§ PAGE EXCERPT
○ ○ ○
# F#1 status I think mids cheap!



## turbo5upra (Oct 3, 2008)

VIFA XT ALPINE 4" WOOFER MIDRANGE MIDBASS PAIR wood pu - eBay (item 380276094047 end time Jan-03-11 13:36:14 PST)


Not mine BTW


----------



## BowDown (Sep 24, 2009)

GONE


----------



## BowDown (Sep 24, 2009)

Haha. I was only breaking Brian's chops.

Hopefully they went to a good home.


----------



## thehatedguy (May 4, 2007)

Not F#1 mids.


----------



## turbo5upra (Oct 3, 2008)

What did they go to?


----------



## circa40 (Jan 20, 2008)

thehatedguy said:


> Not F#1 mids.


I may be wrong but aren't those from the original F#1 Vifa 3way comps? Not to be confused with the Scan variant.


----------



## rezdawgaudio72 (Apr 9, 2010)

yep those b the one's been lookn for them for yrs,local shop has them but they have them in show case vault,damman,


----------



## danssoslow (Nov 28, 2006)

rezdawgaudio72 said:


> yep those b the one's been lookn for them for yrs,local shop has them but they have them in show case vault,damman,


In the description, it says the guy has 4 sets available.

Here you go:
http://cgi.ebay.com/VIFA-XT-ALPINE-...62?pt=Speakers_Subwoofers&hash=item588b93ce3e


----------



## born into this (Jul 4, 2008)

they're back


----------



## born into this (Jul 4, 2008)

why am i not buying these??? im gonna kick myself


----------



## rezdawgaudio72 (Apr 9, 2010)

send u A$$ dis way, Ill kick it,gonna buy up wat i can,


----------



## rezdawgaudio72 (Apr 9, 2010)

damman,all the good stuff is always US only,cant get shipping info to Canada,


----------
○ ○ ○
§ RAW DATA
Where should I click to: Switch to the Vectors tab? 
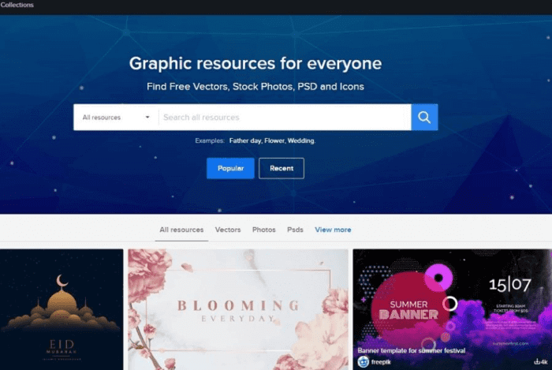pyautogui.click(x=228, y=230)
○ ○ ○
§ OBJECTIVE
Reproduce the portion of the F#1 mids thread above that begins at the words "# F#1 status" and ends after "Jan-03-11 13:36:14 PST)", keeping every character unchanged.

§ WORKED SOLUTION
# F#1 status I think mids cheap!



## turbo5upra (Oct 3, 2008)

VIFA XT ALPINE 4" WOOFER MIDRANGE MIDBASS PAIR wood pu - eBay (item 380276094047 end time Jan-03-11 13:36:14 PST)